[Collected data entries]
-.-.-

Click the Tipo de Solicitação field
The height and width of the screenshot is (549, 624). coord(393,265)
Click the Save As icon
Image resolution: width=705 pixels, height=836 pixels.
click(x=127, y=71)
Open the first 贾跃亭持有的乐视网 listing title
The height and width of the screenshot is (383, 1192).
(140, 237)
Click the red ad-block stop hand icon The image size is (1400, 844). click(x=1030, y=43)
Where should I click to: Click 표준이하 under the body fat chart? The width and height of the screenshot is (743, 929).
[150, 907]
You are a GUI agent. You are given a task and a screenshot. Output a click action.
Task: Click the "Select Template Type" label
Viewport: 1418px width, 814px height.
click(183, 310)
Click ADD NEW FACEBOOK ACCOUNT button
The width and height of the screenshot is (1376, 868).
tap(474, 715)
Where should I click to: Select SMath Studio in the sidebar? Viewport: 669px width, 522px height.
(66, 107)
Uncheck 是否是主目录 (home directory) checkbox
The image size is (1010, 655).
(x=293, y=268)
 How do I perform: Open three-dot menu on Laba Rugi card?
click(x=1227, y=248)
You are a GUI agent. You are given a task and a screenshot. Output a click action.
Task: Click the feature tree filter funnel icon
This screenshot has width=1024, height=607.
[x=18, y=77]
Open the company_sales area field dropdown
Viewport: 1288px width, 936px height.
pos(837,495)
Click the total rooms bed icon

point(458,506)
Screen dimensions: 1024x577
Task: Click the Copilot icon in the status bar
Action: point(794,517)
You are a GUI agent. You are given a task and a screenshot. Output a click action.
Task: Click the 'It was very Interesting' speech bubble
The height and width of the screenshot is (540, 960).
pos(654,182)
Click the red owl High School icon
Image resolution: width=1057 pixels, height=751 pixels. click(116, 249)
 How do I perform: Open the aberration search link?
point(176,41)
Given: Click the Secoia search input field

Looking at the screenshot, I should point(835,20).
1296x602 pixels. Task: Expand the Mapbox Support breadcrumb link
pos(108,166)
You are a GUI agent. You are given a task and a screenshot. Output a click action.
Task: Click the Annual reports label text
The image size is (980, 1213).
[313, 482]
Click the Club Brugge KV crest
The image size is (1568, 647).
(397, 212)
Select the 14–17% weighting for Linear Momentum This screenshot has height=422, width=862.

-.-.-

▸ **Task requirements**: Starting with the line that contains "Given: Click the Secoia search input field", print every line through the end of the entries above exactly as written, both boundary lines included, and nothing else.

▸ **Worked solution**:
Given: Click the Secoia search input field

Looking at the screenshot, I should point(835,20).
1296x602 pixels. Task: Expand the Mapbox Support breadcrumb link
pos(108,166)
You are a GUI agent. You are given a task and a screenshot. Output a click action.
Task: Click the Annual reports label text
The image size is (980, 1213).
[313, 482]
Click the Club Brugge KV crest
The image size is (1568, 647).
(397, 212)
Select the 14–17% weighting for Linear Momentum This screenshot has height=422, width=862.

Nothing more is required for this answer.